## Prompt
Everything from the line with "630x672 pixels. How" down to the last line of the material below must be written out exactly. Leave out all other lines.

## Dataset excerpts
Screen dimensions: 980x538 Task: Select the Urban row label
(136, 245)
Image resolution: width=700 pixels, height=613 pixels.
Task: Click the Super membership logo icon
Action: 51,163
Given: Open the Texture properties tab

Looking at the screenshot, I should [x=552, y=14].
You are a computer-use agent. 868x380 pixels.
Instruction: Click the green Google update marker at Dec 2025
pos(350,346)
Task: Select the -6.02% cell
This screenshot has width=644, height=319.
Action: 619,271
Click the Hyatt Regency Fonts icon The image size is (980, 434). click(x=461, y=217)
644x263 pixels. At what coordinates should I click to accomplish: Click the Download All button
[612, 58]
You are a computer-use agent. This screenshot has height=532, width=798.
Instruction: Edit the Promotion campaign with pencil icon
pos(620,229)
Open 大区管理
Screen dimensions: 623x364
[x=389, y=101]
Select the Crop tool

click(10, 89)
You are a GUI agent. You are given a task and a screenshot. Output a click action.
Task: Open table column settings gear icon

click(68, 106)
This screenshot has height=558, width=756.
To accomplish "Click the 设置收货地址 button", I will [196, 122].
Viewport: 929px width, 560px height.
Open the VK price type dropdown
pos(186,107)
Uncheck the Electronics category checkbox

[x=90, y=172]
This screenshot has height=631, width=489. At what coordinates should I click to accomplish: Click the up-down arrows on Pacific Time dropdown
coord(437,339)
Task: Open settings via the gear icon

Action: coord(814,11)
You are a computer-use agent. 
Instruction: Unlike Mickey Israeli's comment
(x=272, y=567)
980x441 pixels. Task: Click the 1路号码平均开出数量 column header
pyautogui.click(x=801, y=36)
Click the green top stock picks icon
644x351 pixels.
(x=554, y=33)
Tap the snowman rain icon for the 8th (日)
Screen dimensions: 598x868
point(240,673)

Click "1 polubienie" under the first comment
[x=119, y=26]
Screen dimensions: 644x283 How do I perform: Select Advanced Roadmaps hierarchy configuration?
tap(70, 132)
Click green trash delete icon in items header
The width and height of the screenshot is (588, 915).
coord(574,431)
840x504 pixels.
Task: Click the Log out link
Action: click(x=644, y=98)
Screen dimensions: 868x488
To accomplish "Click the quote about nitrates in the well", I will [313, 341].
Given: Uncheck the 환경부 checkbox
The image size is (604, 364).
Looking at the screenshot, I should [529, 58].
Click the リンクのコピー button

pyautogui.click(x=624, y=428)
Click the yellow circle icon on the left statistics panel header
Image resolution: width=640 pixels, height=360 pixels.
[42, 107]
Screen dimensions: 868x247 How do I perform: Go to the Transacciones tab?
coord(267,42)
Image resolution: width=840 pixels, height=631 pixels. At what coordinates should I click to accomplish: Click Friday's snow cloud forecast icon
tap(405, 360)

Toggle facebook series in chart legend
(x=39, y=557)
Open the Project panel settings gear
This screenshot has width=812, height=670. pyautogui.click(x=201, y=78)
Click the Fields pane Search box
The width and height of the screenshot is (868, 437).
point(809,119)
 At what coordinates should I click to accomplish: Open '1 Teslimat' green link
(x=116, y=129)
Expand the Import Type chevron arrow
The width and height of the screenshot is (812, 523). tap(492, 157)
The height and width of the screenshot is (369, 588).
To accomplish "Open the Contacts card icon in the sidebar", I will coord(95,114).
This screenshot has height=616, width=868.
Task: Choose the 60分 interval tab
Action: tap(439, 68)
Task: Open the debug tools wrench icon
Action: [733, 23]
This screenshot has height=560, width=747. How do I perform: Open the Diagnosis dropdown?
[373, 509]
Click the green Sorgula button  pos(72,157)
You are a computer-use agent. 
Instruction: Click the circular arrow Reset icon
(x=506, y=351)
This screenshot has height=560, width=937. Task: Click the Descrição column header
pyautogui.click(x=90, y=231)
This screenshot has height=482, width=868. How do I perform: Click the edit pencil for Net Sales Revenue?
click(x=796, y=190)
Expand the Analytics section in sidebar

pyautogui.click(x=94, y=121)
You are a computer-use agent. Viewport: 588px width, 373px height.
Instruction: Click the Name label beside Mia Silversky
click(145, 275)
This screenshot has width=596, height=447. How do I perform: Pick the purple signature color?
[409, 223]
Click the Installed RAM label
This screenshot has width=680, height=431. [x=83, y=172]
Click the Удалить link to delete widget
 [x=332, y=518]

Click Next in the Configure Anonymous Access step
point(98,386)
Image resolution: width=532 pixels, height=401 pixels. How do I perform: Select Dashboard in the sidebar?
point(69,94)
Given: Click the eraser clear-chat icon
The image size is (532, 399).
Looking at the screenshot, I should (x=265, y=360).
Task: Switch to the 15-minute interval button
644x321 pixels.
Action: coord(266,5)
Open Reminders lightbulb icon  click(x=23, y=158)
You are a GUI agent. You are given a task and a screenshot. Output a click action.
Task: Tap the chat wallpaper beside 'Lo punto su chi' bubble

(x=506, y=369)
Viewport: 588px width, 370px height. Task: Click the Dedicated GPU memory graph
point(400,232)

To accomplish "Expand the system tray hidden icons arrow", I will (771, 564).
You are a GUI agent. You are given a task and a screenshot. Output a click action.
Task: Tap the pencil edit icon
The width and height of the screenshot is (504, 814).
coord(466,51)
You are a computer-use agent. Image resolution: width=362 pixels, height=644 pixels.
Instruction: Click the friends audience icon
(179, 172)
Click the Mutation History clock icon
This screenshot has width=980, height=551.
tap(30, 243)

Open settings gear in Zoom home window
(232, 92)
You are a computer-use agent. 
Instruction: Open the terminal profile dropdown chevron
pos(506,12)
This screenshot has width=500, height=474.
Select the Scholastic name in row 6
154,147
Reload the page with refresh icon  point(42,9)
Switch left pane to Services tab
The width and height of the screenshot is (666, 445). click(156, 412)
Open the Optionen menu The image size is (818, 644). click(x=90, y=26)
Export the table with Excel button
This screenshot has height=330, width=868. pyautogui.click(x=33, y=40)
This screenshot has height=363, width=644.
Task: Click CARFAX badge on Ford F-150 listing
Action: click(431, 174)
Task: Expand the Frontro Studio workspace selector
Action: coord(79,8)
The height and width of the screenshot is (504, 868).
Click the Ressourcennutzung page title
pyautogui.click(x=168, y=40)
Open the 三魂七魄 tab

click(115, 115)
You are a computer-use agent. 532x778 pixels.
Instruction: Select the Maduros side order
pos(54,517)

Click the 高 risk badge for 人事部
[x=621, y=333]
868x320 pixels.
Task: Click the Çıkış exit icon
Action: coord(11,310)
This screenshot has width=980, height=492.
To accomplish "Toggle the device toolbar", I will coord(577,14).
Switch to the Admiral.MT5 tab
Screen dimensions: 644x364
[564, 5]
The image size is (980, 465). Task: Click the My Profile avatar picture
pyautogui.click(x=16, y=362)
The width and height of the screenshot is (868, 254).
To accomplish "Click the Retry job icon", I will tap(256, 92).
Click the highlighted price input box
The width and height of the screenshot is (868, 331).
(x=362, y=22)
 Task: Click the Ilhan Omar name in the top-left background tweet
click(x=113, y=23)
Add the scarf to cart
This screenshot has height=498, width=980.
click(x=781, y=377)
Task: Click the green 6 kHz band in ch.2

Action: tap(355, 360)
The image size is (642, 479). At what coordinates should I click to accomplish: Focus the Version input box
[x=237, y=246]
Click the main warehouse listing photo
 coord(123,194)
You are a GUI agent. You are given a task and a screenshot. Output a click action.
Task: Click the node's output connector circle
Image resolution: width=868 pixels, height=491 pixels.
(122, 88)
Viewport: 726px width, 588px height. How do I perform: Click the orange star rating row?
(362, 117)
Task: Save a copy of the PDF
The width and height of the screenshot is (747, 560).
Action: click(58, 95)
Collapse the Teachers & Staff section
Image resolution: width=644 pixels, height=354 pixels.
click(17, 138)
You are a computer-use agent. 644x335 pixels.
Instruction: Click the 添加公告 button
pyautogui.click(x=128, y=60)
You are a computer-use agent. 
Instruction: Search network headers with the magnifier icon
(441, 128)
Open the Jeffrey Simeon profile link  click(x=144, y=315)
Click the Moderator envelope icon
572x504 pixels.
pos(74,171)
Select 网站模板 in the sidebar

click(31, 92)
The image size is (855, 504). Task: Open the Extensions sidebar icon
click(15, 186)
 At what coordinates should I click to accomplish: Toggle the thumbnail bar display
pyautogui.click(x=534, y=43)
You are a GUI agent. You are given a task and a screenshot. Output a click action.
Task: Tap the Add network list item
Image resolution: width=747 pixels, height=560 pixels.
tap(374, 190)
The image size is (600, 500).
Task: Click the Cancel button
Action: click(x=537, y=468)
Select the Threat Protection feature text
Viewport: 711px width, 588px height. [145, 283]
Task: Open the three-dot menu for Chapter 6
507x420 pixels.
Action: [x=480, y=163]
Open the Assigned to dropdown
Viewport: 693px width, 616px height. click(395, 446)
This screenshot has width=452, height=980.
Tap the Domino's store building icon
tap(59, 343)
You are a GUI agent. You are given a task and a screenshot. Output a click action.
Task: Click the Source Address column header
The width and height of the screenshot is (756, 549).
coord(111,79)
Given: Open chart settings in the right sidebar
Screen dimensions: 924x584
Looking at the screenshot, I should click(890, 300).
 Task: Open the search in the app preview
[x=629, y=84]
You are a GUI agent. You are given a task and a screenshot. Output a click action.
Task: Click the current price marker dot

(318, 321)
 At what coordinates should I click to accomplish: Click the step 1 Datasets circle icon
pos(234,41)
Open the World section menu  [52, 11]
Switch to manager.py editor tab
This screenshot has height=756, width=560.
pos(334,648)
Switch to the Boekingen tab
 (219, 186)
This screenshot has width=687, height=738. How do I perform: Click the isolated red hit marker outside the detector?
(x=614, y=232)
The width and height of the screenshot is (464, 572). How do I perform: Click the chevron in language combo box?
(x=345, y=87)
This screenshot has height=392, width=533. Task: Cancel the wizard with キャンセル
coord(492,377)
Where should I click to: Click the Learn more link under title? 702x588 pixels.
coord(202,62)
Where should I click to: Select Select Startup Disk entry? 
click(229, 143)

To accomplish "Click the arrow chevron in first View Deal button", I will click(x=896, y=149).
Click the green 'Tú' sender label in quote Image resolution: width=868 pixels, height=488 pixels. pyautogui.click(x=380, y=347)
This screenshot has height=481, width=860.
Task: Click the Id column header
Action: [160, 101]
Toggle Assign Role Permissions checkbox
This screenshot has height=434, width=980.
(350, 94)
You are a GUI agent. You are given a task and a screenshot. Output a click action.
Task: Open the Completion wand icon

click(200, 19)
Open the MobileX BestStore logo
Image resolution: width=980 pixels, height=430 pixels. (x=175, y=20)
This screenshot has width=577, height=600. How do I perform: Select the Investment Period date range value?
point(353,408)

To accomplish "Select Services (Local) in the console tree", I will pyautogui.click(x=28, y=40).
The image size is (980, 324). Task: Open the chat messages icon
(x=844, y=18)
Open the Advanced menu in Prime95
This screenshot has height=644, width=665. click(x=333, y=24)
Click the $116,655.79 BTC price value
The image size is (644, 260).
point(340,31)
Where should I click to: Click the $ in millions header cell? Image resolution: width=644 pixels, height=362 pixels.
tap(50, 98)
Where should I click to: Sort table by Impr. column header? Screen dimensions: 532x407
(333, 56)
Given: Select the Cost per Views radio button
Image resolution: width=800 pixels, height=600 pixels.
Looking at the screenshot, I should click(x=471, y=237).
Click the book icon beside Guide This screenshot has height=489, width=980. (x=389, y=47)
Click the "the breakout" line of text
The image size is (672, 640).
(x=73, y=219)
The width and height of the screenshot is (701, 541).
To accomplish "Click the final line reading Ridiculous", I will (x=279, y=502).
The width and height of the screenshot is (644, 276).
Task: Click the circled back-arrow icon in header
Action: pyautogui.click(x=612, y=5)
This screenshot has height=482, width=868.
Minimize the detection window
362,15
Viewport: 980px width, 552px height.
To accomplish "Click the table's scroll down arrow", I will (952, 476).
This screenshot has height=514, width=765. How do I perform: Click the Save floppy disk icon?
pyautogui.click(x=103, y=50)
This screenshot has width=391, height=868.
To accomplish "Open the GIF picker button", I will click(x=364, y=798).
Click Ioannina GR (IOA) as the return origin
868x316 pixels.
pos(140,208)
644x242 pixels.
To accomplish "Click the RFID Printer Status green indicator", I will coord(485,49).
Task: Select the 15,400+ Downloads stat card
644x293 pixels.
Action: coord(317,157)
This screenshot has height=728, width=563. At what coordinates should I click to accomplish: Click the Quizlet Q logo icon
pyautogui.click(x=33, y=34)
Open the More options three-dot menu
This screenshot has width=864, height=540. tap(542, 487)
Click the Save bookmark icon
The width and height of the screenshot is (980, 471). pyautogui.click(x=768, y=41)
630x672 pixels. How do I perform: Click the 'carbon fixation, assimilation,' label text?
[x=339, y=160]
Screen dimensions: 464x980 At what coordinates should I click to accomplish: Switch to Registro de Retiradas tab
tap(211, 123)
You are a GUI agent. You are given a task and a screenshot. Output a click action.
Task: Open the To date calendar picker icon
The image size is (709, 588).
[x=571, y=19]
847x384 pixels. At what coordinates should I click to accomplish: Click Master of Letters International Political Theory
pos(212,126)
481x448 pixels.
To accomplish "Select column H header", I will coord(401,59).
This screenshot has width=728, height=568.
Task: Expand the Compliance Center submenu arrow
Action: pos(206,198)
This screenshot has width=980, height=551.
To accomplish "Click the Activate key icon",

## Exercise answer
630x672 pixels. How do I perform: Click the 'carbon fixation, assimilation,' label text?
[x=339, y=160]
Screen dimensions: 464x980 At what coordinates should I click to accomplish: Switch to Registro de Retiradas tab
tap(211, 123)
You are a GUI agent. You are given a task and a screenshot. Output a click action.
Task: Open the To date calendar picker icon
The image size is (709, 588).
[x=571, y=19]
847x384 pixels. At what coordinates should I click to accomplish: Click Master of Letters International Political Theory
pos(212,126)
481x448 pixels.
To accomplish "Select column H header", I will coord(401,59).
This screenshot has width=728, height=568.
Task: Expand the Compliance Center submenu arrow
Action: pos(206,198)
This screenshot has width=980, height=551.
To accomplish "Click the Activate key icon",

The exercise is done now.